# BERT

## What is BERT?

* BERT \[1] is for pre-training Transformer’s \[2] encoder.
* How?
* Predict masked word.
* Predict next sentence.

## Task 1: Predict Masked Words

### Randomly mask a word

* "The **\_** sat on the mat"
* What is the masked word?

![](https://637078585-files.gitbook.io/~/files/v0/b/gitbook-x-prod.appspot.com/o/spaces%2F-MYsi-h_n0zY_8MKKgyu%2Fuploads%2Fgit-blob-2eb52b1df6fd55929c81401d82361361aa216205%2Fscreen-shot-2021-08-15-at-11.46.38-am%20\(2\)%20\(1\).png?alt=media)

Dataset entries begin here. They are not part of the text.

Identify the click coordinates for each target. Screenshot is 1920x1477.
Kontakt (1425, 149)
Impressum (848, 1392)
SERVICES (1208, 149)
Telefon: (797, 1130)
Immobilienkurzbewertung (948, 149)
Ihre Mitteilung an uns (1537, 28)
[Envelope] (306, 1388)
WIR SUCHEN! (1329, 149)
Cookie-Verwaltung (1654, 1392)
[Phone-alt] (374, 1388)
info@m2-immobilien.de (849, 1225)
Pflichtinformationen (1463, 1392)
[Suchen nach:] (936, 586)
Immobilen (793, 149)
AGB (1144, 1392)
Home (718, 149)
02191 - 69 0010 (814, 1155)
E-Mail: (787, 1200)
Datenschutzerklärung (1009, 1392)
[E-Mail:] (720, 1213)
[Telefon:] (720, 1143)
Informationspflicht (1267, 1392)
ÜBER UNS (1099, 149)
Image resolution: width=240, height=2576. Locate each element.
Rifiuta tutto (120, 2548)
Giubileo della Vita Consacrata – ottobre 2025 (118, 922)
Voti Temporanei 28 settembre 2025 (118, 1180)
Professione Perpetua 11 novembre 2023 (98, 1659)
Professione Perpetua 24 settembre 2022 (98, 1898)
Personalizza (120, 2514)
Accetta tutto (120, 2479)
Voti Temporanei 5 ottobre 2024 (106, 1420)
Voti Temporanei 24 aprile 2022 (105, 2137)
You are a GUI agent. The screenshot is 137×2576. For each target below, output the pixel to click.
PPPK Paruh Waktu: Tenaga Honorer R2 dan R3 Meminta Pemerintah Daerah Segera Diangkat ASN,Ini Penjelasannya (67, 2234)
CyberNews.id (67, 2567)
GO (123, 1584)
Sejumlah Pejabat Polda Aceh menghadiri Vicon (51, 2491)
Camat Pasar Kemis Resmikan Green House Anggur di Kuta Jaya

### Predict the masked word

* $$e$$: one-hot vector of the masked word "cat".
* $$p$$ : output probability distribution at the masked position.
* $$Loss = CrossEntropy( e,p)$$.
* Performing one gradient descent to update the model parameters.

## Task 2: Predict the Next Sentence

* Given the sentence: "calculus is a branch of math"
* Is this the next sentence?
  * "it was developed by newton and leibniz"
* Is this the next sentence?
  * "panda is native to south central china"

### Input Representation

* Input:
  * \[CLS] “calculus is a branch of math”
  * \[SEP] “it was developed by newton and leibniz”
* Target: true
* Input:
  * \[CLS] “calculus is a branch of math”
  * \[SEP] “panda is native to south central china”
* Target: false

> Note: \[CLS] is a token for classification. \[SEP] is for separating sentences.

![](https://637078585-files.gitbook.io/~/files/v0/b/gitbook-x-prod.appspot.com/o/spaces%2F-MYsi-h_n0zY_8MKKgyu%2Fuploads%2Fgit-blob-1ee4b38ce492408ef90ddbcb300d3a0d162426c9%2Fscreen-shot-2021-08-15-at-11.53.17-am.png?alt=media)

## Combining the two methods

* Input:
  * "\[CLS] calculus is a \[MASK] of math \[SEP] it \[MASK] developed by newton and leibniz".
  * Targets: true, “branch”, “was”.

## Training

* Loss 1 is for binary classification (i.e., predicting the next sentence.)
* Loss 2 and Loss 3 are for multi-class classification (i.e., predicting the masked words.)
* Objective function is the sum of the three loss functions.
* Update model parameters by performing one gradient descent.

## Data

* BERT does not need manually labeled data. (Nice! Manual labeling is expensive.)
* Use large-scale data, e.g., English Wikipedia (2.5 billion words.)
* Randomly mask words (with some tricks.)
* 50% of the next sentences are real. (The other 50% are fake.)

## Cost of computation

* BERT Base
  * 110M parameters.
  * 16 TPUs, 4 days of training (without hyper-parameter tuning.)
* BERT Large
  * 235M parameters.
  * 64 TPUs, 4 days of training (without hyper-parameter tuning.)

## Reference

1. Devlin, Chang, Lee, and Toutanova. BERT: Pre-training of deep bidirectional transformers for language understanding. In ACL, 2019.
2. Vaswani and others. Attention is all you need. In NIPS, 2017.
3. [youtube](https://www.youtube.com/watch?v=UlC6AjQWao8\&t=17s)